Raw data:
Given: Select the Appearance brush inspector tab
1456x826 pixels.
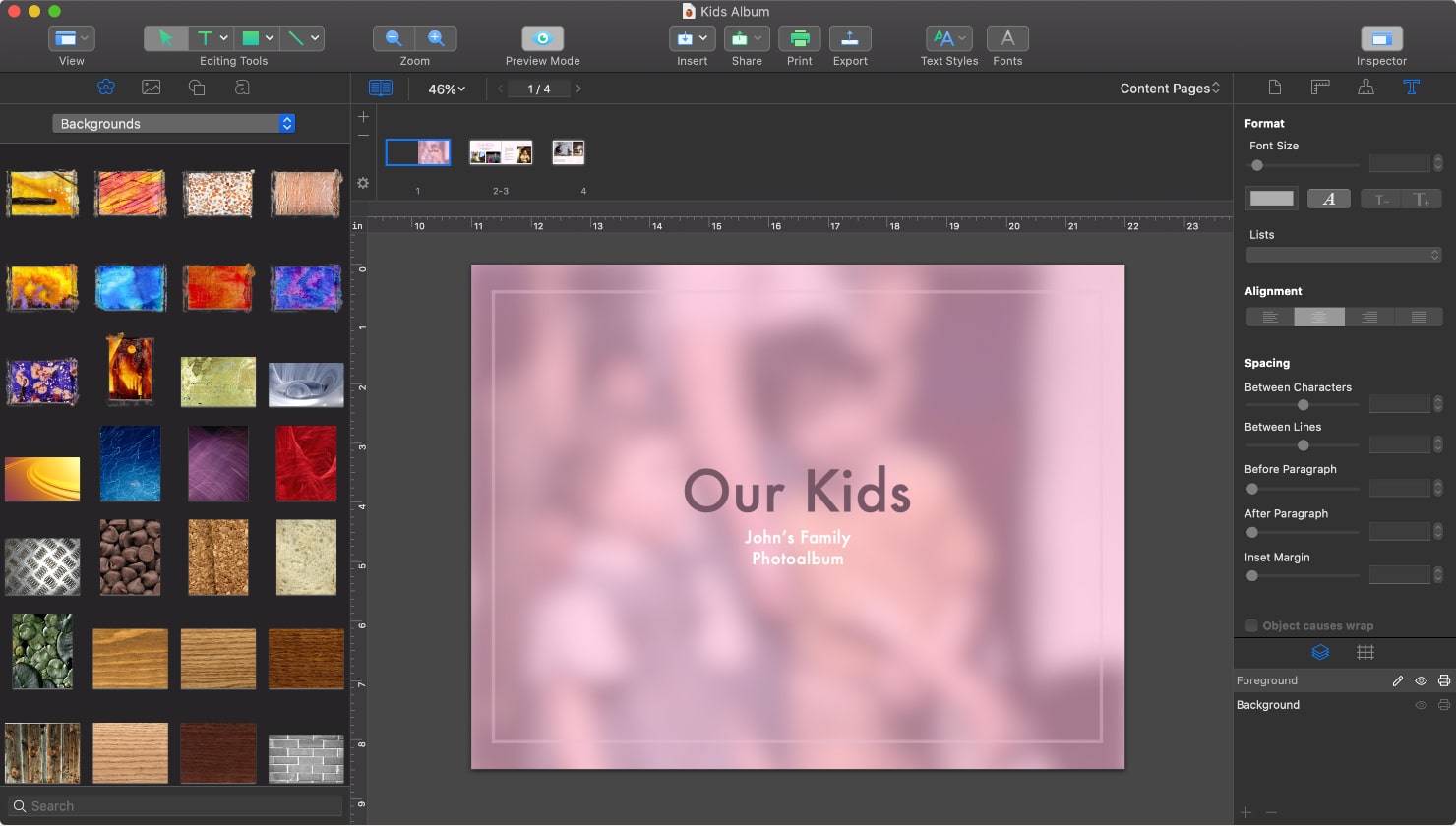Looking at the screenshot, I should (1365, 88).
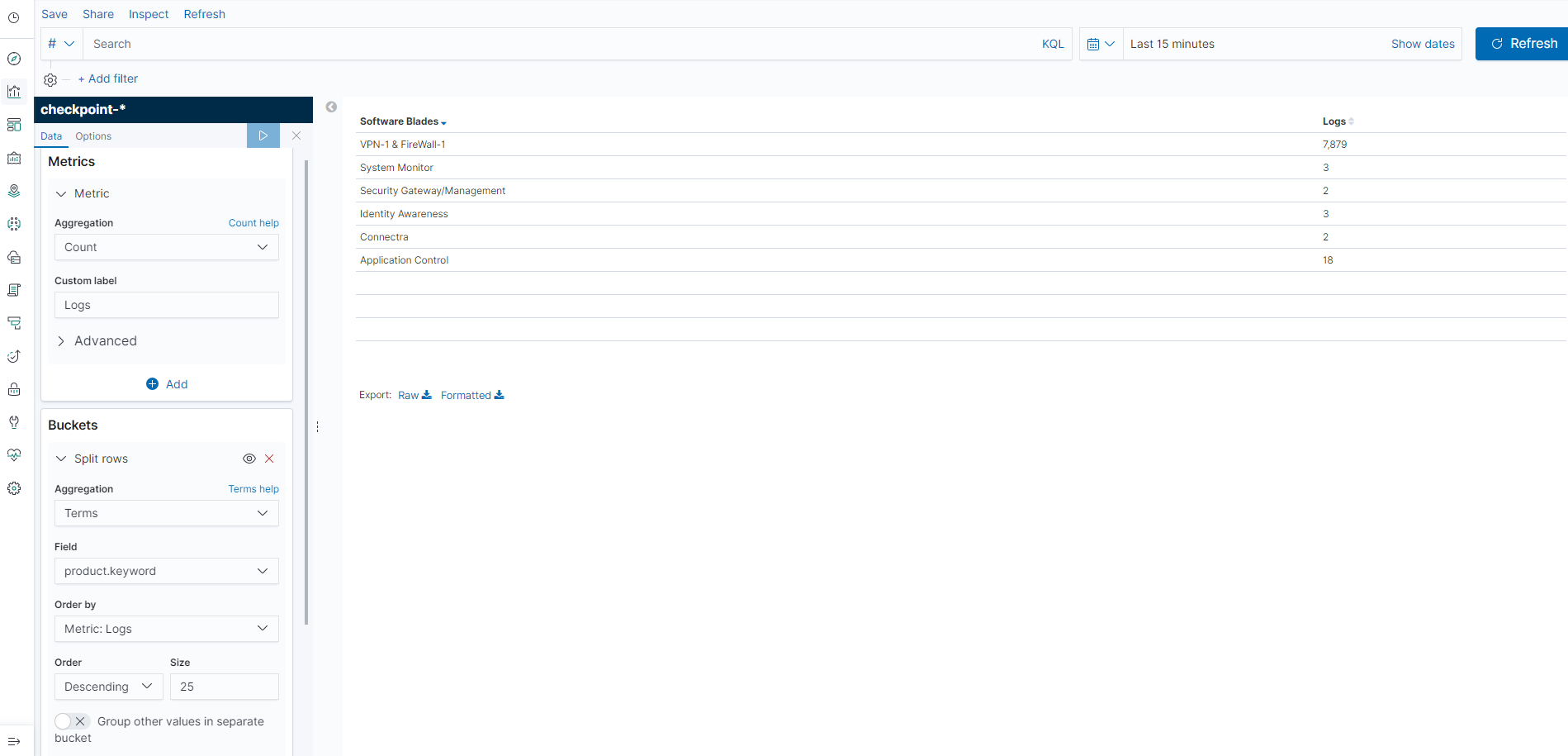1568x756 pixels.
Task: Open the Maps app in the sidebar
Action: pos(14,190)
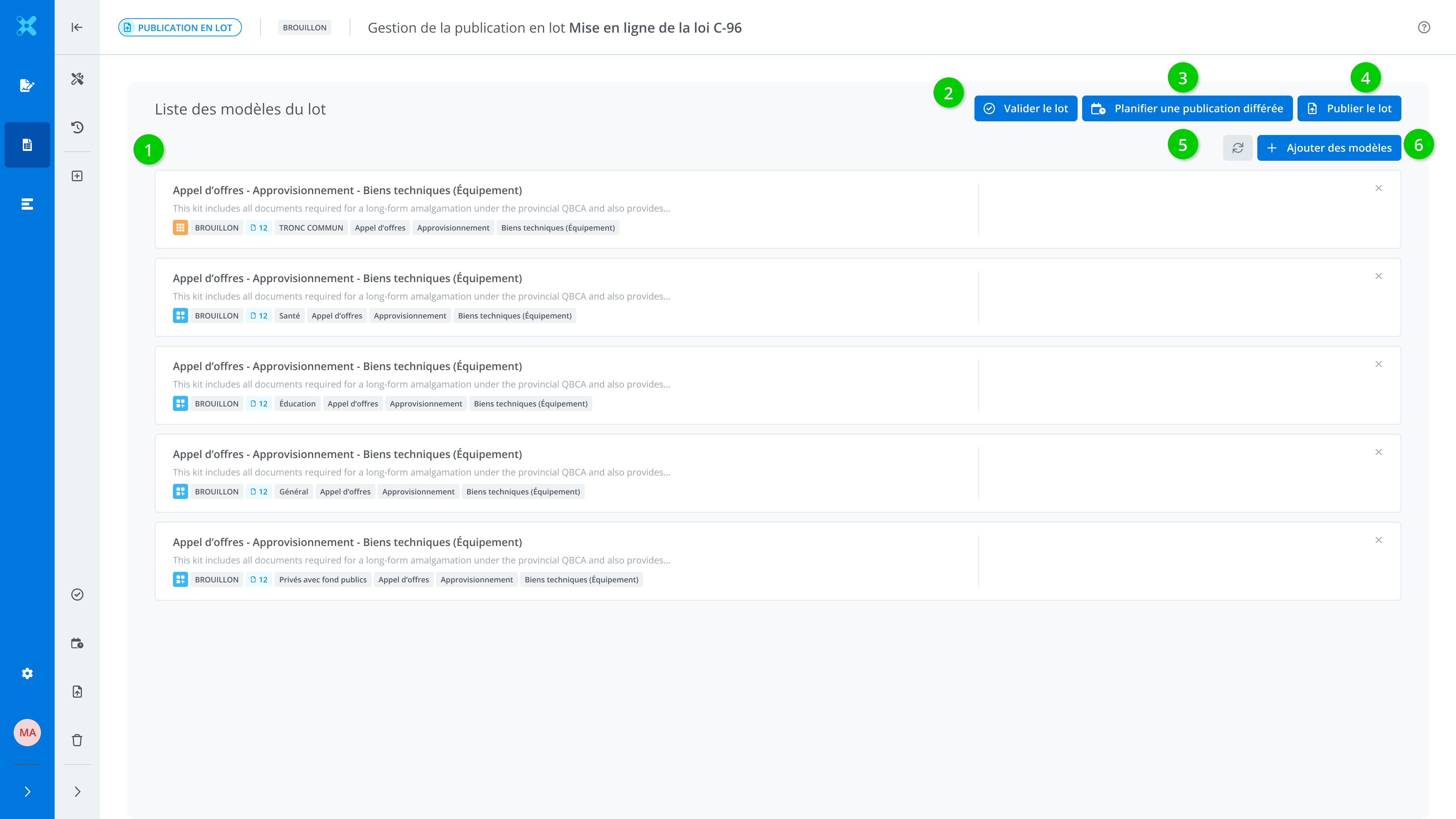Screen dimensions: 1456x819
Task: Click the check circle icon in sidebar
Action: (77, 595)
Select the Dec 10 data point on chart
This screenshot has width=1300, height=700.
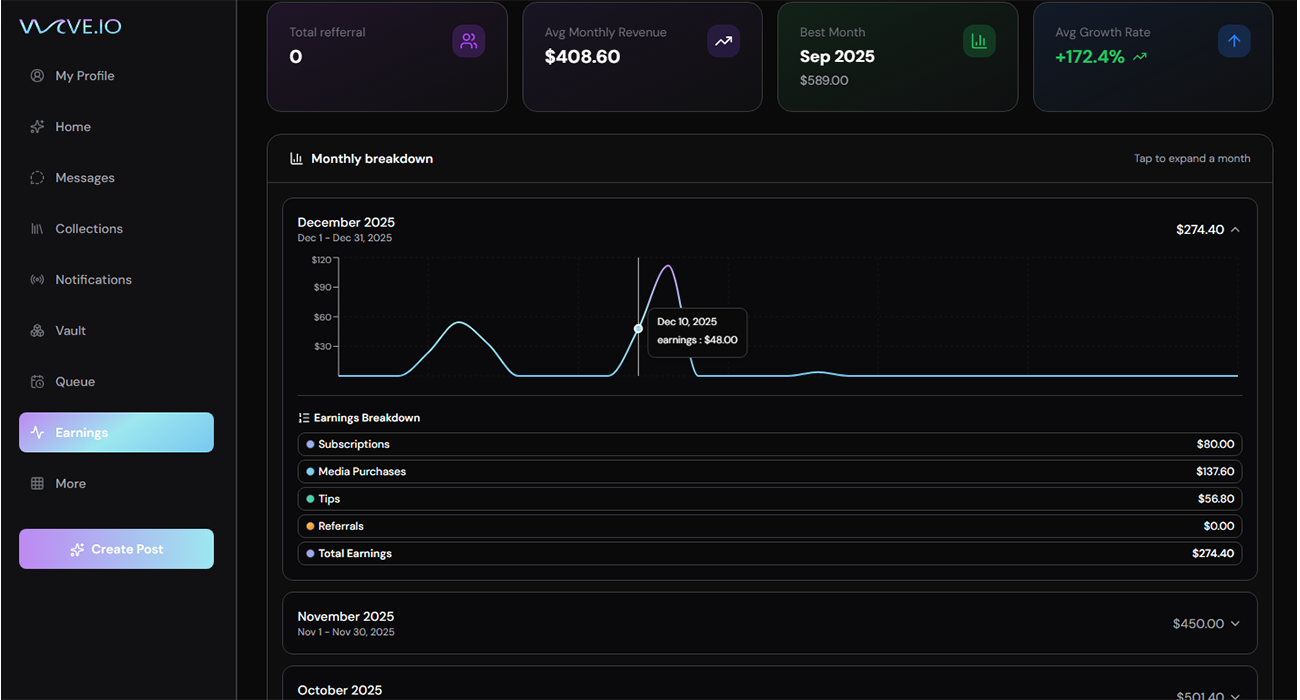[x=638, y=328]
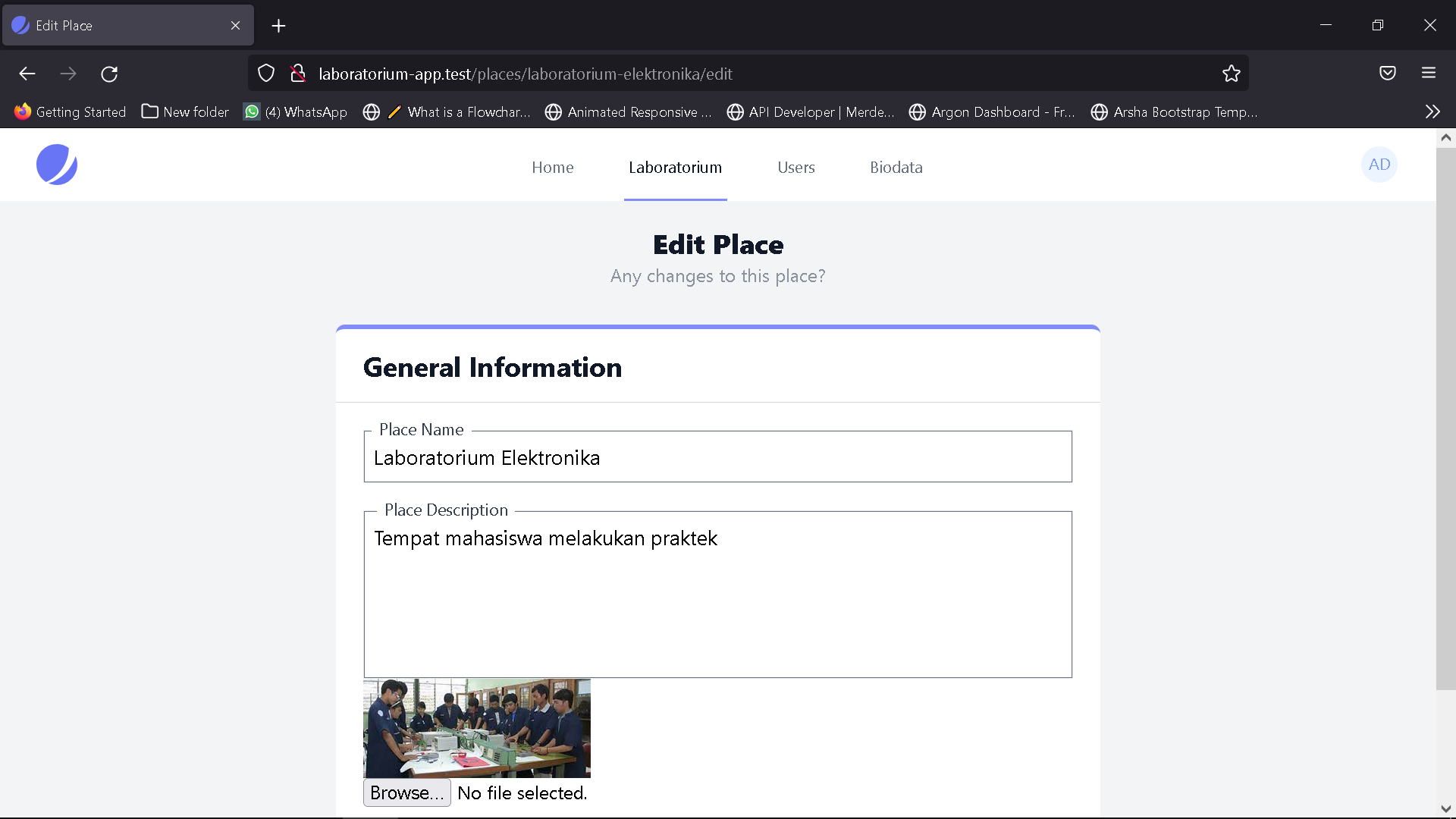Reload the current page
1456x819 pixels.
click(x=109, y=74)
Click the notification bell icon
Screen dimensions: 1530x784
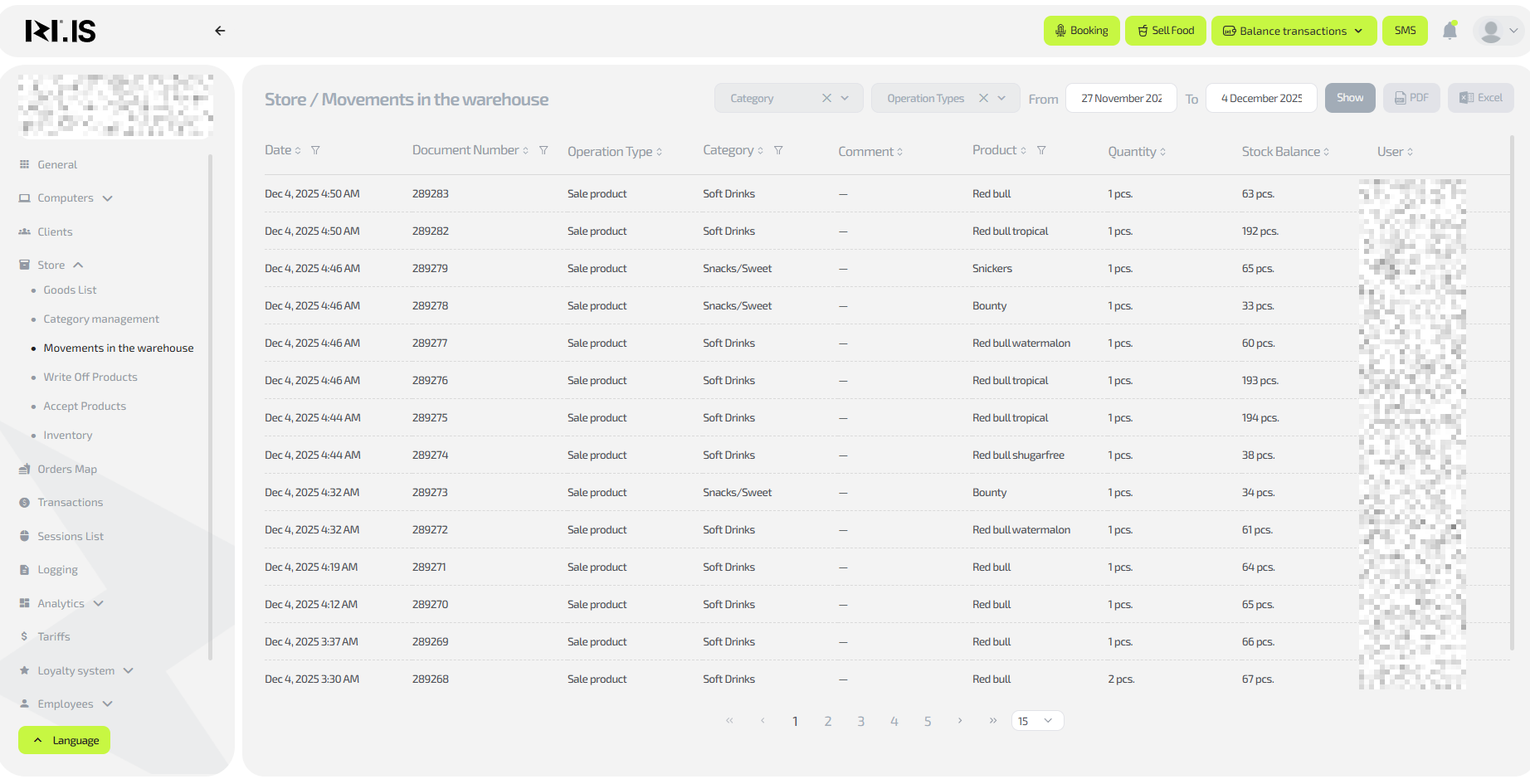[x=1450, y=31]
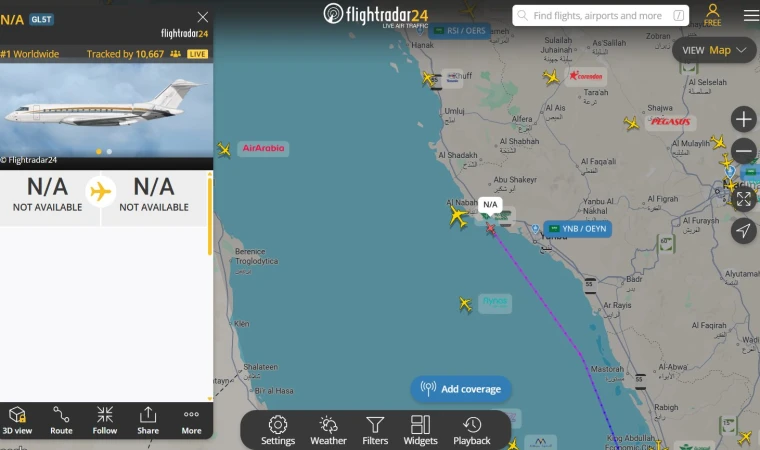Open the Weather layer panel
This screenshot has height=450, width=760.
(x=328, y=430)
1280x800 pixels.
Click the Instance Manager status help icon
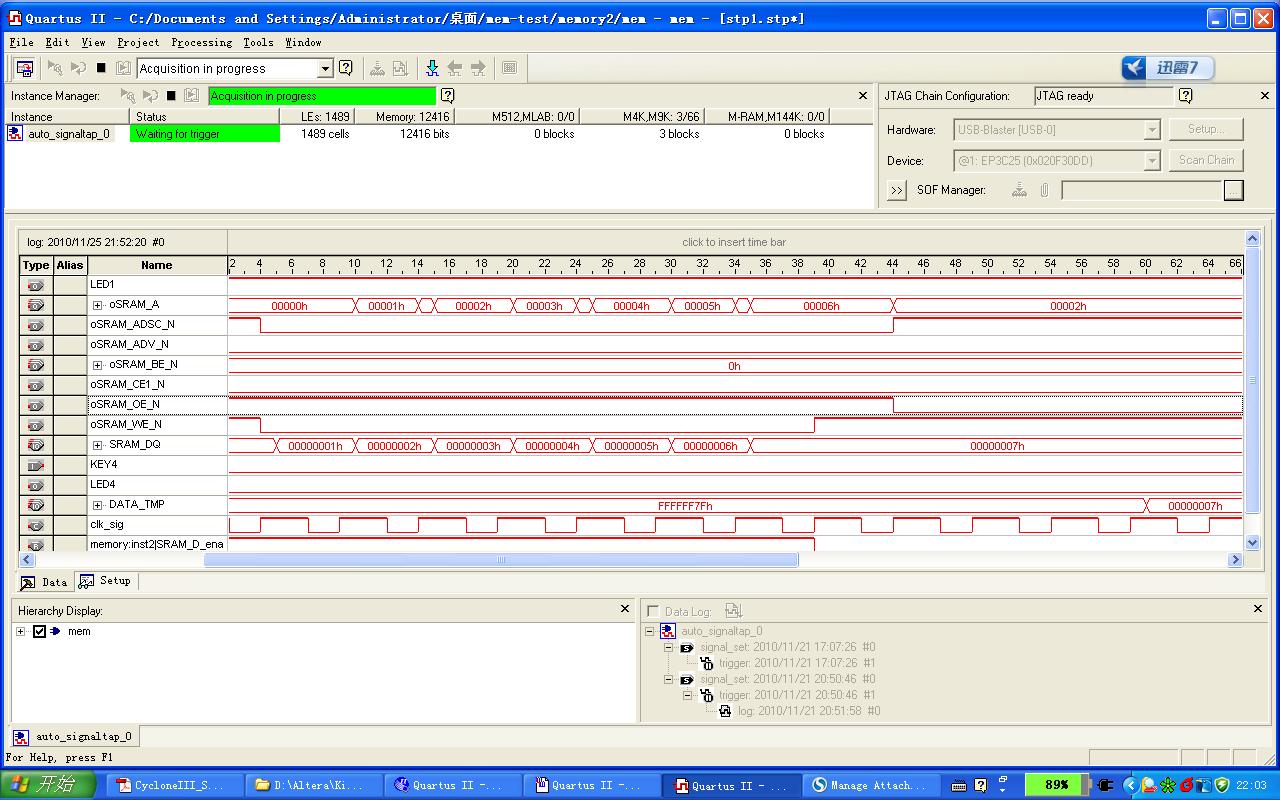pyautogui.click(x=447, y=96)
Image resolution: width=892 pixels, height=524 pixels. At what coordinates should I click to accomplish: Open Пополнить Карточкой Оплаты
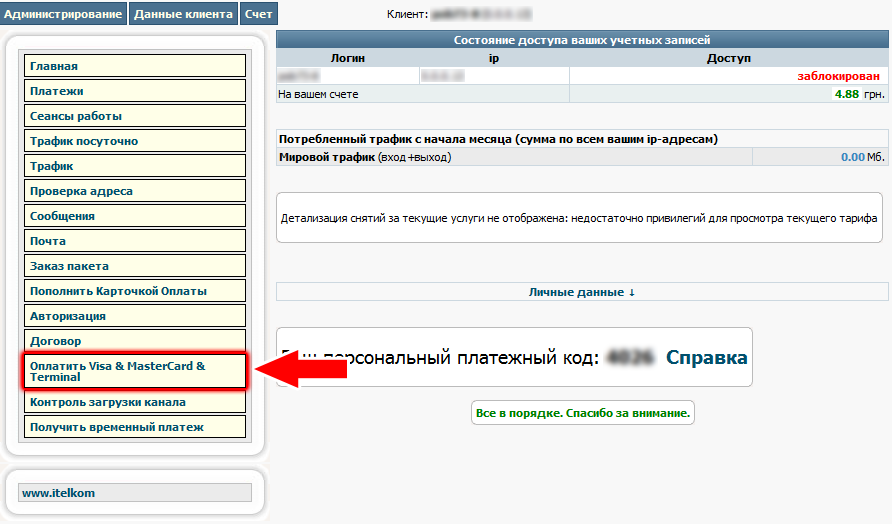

= WORK INSTRUCTIONS =
Copy out all of the data above word for word, leaving out the pictures.

= SOLUTION TO THIS EXERCISE =
Given: Select the Appearance brush inspector tab
1456x826 pixels.
Looking at the screenshot, I should (1365, 88).
1568x756 pixels.
Task: Open the Maps app in the sidebar
Action: pos(14,190)
Screen dimensions: 1456x819
Task: Click the check circle icon in sidebar
Action: (77, 595)
Select the Dec 10 data point on chart
This screenshot has width=1300, height=700.
[x=638, y=328]
Reload the current page
1456x819 pixels.
click(x=109, y=74)
Click the notification bell icon
Screen dimensions: 1530x784
[x=1450, y=31]
Open the Weather layer panel
This screenshot has height=450, width=760.
(x=328, y=430)
1280x800 pixels.
Click the Instance Manager status help icon
pyautogui.click(x=447, y=96)
Image resolution: width=892 pixels, height=524 pixels. At what coordinates should I click to accomplish: Open Пополнить Карточкой Оплаты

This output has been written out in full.